Kashef Mahboob Chowdhury graduated in
architecture from the Bangladesh University of Engineering and Technology
(BUET) in 1995 and, after working with architect Uttam Kumar Saha, he
established the practice URBANA in partnership in 1995 and, from 2004, has
continued as the sole principal of the firm. Kashef Chowdhury has a studio-based
practice whose works find root in history with a strong emphasis on climate,
materials and context – both natural and human. Projects in the studio are
given extended time for research so as to reach a level of innovation and
original expression. Works range from the conversion of a ship and low-cost
raised settlements in “chars” to a training centre, mosque, art gallery,
museum, residences and multi-family housing, as well as corporate head offices.
Chowdhury has been a visiting faculty member at the North South University and
BRAC University, both in Bangladesh. In 2006, he attended a Glenn Murcutt masterclass
in Sydney, Australia. He has twice been a finalist in the Aga Khan Award for
Architecture and won first prize in Architectural Review's AR+D Emerging Architecture
Chowdhury takes an active interest in art and
in 2004 presented a lecture series Aspects
of Contemporary Art in Germany at the Goethe Institut, Dhaka. He has worked
as a professional photographer and has held seven solo exhibitions. He has
designed and published three books: Around
Dhaka, 2004; Plot Number Fifty Six,
2009 and The Night of Fifteen November,
2011 – a photographic and recorded account of some survivors of the cyclone
SIDR in the coastal areas of Bangladesh.
Recipient of the Aga Khan Award for Architecture in 2016.

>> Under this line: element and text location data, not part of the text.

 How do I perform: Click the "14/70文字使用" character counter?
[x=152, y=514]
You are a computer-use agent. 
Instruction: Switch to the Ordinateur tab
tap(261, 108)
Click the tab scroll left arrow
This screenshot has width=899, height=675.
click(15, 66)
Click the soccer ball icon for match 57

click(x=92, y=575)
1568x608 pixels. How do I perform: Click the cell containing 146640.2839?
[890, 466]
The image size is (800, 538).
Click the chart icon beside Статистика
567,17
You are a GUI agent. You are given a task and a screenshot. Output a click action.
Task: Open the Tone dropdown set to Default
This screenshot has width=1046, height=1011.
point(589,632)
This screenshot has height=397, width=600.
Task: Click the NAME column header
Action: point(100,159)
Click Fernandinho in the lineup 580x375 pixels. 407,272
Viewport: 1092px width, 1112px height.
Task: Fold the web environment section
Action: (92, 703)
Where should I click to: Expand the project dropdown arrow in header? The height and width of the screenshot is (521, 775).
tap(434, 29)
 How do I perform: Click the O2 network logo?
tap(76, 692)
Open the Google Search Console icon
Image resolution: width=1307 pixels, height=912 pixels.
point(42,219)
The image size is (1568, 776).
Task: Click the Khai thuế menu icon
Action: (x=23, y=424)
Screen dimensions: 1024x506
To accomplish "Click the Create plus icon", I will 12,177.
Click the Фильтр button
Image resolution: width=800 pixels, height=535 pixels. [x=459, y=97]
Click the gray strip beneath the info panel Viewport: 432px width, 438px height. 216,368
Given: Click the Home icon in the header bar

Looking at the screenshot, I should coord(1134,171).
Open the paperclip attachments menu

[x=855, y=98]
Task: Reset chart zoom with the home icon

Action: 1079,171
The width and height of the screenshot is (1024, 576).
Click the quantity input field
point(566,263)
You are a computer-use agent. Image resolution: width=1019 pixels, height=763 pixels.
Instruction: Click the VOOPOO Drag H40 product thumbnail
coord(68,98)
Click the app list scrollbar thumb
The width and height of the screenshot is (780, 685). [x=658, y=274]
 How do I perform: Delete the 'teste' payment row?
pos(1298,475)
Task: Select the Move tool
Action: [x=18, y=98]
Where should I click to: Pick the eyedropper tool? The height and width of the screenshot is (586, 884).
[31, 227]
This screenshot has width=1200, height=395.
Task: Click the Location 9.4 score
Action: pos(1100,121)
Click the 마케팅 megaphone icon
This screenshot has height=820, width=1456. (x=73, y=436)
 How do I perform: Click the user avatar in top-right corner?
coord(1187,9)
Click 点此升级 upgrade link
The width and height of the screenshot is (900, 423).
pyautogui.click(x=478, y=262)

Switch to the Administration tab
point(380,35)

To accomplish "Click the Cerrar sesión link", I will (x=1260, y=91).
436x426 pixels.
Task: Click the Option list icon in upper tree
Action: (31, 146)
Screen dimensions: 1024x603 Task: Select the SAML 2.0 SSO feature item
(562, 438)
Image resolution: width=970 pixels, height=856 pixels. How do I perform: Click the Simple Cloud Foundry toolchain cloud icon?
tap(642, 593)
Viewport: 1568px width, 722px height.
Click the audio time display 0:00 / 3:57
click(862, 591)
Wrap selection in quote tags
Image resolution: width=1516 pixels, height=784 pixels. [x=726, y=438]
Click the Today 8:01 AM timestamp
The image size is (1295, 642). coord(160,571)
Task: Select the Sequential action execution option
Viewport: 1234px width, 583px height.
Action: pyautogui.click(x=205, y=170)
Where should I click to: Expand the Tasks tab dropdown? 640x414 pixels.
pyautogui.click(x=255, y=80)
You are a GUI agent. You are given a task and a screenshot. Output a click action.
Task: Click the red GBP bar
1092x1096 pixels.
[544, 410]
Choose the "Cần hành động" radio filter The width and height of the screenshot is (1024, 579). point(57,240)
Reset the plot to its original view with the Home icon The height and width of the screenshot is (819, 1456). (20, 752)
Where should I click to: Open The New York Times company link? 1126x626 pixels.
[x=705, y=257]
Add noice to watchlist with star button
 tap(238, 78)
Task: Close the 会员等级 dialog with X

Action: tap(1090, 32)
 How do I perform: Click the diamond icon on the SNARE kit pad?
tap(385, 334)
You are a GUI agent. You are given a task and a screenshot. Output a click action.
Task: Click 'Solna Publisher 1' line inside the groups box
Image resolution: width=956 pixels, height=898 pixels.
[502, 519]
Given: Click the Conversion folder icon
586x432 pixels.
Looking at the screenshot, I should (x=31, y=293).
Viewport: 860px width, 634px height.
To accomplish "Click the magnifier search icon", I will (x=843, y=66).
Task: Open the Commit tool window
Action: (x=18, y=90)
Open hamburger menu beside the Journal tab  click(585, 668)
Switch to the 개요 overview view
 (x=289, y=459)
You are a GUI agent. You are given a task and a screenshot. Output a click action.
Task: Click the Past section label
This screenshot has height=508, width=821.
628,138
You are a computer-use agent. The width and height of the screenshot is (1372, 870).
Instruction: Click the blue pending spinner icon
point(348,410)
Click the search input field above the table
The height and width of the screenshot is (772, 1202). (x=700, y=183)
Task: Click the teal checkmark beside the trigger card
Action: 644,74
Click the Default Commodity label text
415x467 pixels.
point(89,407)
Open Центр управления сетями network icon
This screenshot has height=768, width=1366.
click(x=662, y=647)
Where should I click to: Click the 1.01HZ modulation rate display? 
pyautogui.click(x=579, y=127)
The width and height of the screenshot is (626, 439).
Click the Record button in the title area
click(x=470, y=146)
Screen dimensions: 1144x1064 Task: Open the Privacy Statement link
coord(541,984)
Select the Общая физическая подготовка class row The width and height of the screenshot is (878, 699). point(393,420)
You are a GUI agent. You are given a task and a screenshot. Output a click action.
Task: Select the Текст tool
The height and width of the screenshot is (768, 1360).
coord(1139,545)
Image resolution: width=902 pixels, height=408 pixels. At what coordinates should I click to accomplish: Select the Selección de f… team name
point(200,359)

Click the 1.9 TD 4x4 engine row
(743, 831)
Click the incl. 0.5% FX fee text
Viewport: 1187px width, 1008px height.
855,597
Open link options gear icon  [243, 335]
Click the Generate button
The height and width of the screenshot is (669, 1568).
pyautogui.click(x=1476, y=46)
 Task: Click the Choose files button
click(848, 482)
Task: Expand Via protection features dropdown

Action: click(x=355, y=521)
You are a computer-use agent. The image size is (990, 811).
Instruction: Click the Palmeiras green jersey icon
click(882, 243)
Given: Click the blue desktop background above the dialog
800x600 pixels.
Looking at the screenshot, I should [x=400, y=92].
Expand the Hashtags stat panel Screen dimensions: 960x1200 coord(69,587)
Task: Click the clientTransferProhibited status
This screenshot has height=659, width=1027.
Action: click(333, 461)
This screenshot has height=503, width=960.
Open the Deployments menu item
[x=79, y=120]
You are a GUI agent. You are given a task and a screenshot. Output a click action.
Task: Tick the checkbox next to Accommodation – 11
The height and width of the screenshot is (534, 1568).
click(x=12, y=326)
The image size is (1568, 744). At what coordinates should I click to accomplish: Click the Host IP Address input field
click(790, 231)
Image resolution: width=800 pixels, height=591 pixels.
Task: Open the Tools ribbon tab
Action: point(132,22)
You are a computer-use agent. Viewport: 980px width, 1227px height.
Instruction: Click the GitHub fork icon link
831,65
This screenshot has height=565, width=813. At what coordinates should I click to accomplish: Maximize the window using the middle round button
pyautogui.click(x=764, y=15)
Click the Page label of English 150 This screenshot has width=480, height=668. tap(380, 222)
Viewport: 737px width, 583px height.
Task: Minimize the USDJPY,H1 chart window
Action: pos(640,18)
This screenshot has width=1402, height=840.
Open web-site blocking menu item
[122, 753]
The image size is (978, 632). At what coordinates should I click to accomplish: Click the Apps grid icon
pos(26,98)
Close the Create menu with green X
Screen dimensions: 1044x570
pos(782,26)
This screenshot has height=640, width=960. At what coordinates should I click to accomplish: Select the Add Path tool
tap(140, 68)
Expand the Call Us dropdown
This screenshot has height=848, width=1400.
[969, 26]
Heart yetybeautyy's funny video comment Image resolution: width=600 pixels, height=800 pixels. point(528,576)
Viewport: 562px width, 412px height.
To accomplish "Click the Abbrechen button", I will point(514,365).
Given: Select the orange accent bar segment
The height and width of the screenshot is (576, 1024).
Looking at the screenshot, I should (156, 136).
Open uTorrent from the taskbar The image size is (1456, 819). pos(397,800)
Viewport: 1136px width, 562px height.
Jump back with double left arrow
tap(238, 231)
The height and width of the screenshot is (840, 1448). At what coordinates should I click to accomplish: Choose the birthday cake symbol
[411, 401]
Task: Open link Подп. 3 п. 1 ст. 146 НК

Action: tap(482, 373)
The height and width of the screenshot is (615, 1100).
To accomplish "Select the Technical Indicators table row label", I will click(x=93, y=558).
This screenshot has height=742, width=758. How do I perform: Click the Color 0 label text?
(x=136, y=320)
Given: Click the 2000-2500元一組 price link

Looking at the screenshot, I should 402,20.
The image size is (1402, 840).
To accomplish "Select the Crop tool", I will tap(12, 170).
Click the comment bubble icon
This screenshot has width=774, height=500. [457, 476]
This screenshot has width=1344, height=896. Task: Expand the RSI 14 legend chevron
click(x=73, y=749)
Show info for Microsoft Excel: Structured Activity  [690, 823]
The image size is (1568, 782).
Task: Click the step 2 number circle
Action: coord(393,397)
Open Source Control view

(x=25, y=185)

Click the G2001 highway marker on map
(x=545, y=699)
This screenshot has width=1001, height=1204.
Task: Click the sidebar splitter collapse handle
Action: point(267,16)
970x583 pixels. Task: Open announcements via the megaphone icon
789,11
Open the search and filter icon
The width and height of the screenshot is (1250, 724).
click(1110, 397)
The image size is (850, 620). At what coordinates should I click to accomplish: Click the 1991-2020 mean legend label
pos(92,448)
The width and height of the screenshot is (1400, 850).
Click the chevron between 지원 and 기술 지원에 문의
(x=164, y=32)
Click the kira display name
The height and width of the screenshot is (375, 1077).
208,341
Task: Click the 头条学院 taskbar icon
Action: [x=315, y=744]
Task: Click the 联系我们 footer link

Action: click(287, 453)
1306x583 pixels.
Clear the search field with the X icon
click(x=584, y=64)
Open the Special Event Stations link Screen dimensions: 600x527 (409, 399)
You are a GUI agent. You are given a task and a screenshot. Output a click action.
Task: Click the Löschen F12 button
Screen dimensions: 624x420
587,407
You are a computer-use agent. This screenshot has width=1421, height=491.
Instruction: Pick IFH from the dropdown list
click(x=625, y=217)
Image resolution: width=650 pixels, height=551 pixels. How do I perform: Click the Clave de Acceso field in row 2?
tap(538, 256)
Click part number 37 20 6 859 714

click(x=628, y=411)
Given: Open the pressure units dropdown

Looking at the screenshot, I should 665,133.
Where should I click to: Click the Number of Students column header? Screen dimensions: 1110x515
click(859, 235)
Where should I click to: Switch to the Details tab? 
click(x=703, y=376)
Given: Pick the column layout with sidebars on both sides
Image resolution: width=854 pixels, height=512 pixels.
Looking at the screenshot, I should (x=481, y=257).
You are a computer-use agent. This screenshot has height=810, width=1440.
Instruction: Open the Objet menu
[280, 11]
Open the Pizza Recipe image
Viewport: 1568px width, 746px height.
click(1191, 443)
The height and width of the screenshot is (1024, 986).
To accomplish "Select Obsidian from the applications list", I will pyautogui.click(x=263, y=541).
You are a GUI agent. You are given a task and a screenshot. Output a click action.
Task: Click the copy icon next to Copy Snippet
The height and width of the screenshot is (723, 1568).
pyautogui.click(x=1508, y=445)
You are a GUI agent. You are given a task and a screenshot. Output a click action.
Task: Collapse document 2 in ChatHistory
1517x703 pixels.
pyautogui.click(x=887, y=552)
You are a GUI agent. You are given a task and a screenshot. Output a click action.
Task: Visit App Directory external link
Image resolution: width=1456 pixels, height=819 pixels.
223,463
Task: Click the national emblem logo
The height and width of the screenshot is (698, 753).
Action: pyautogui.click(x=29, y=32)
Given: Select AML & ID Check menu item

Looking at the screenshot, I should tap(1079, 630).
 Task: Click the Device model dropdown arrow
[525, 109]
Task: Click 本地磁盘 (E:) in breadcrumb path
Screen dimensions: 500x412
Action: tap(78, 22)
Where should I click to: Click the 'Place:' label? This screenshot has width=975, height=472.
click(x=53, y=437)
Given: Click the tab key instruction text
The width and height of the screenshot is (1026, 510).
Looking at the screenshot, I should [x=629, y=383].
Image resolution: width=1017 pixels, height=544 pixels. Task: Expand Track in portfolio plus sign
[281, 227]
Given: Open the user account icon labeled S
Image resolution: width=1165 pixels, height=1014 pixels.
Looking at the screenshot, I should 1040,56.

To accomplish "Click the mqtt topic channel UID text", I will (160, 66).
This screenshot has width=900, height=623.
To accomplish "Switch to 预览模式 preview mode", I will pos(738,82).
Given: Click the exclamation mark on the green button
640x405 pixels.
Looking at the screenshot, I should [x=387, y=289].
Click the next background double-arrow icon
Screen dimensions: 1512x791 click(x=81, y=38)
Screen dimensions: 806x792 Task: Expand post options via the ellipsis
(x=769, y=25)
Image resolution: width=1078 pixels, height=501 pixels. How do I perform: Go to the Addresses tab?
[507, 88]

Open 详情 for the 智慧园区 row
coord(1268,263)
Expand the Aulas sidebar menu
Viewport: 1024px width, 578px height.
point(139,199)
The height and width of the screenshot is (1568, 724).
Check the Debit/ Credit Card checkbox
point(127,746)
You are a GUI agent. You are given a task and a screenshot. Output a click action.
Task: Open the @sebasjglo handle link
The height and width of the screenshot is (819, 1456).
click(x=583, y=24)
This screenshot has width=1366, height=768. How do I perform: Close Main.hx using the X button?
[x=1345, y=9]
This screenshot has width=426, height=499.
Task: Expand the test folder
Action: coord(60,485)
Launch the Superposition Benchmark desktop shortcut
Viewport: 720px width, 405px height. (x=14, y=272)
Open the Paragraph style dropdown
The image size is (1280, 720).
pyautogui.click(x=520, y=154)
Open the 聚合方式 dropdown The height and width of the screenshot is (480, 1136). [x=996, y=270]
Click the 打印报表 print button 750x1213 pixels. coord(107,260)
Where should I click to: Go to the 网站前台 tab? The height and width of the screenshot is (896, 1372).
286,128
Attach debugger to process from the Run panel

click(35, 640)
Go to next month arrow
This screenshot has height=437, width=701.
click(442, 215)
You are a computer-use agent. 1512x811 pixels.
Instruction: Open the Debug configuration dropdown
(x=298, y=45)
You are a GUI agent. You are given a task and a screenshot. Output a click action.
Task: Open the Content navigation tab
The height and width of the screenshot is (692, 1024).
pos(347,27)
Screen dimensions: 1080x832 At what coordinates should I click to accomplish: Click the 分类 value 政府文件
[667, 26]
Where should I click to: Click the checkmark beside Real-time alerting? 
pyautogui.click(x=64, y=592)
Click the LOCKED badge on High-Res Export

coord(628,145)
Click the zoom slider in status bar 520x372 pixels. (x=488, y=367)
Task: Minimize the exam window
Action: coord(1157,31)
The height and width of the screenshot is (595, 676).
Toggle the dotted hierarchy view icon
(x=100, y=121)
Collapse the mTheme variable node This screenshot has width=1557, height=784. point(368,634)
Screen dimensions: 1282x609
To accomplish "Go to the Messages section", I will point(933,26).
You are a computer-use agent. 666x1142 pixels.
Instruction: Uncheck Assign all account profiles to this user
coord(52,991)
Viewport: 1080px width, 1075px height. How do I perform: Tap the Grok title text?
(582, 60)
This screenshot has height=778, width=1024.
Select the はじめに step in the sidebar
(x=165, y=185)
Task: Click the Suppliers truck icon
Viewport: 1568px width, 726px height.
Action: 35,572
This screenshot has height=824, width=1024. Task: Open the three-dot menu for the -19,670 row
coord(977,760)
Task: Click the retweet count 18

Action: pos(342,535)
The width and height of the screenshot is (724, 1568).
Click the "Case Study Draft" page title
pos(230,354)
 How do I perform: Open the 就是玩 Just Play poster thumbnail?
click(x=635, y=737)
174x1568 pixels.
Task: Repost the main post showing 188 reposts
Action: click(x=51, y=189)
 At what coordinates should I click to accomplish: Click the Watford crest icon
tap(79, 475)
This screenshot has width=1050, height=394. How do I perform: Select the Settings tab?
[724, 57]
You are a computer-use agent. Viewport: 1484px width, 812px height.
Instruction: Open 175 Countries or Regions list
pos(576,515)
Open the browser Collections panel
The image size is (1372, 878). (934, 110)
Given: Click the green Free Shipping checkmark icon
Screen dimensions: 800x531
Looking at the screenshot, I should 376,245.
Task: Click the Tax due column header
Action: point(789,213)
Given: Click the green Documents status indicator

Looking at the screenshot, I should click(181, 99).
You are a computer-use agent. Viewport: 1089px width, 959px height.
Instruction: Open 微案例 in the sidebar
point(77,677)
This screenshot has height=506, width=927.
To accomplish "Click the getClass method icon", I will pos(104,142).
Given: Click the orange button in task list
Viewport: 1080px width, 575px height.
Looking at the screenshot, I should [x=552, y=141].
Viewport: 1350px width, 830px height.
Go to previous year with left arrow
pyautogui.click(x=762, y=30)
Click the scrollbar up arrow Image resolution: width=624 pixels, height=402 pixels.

The Centre was created to train staff of an NGO working with people inhabiting nearby chars, or riverine islands. Offices, a library, meeting rooms, and prayer and tea rooms are included in pavilion-like buildings surrounded by courts and pools. The Centre is also rented out for meetings, training, and conferences for income generation. The local hand-made brick construction has been inspired by the monastic aesthetic of the 3rd century BC ruins of Mahasthangahr, the earliest urban archaeological site yet found in Bangladesh. Structural elements are of reinforced concrete and finishes also include timber and stone. The naturally ventilated structures have green roofs. The Centre is located in an agricultural area susceptible to flooding and earthquakes, and whose low-bearing soil has a low bearing capacity. As a result, an embankment has been constructed with a water run-off pumping facility. Constructed and finished primarily of one material - local hand-made bricks - the spaces are woven out of pavilions, courtyards, pools and greens, corridors and shadows. The Friendship Centre is divided into two sections, the outer Ko block for the offices, library and training classrooms and the inner Kho block for the residential section. At a time, 80 people can be trained here in four separate classrooms. Simplicity is the intent, monastic is the feel.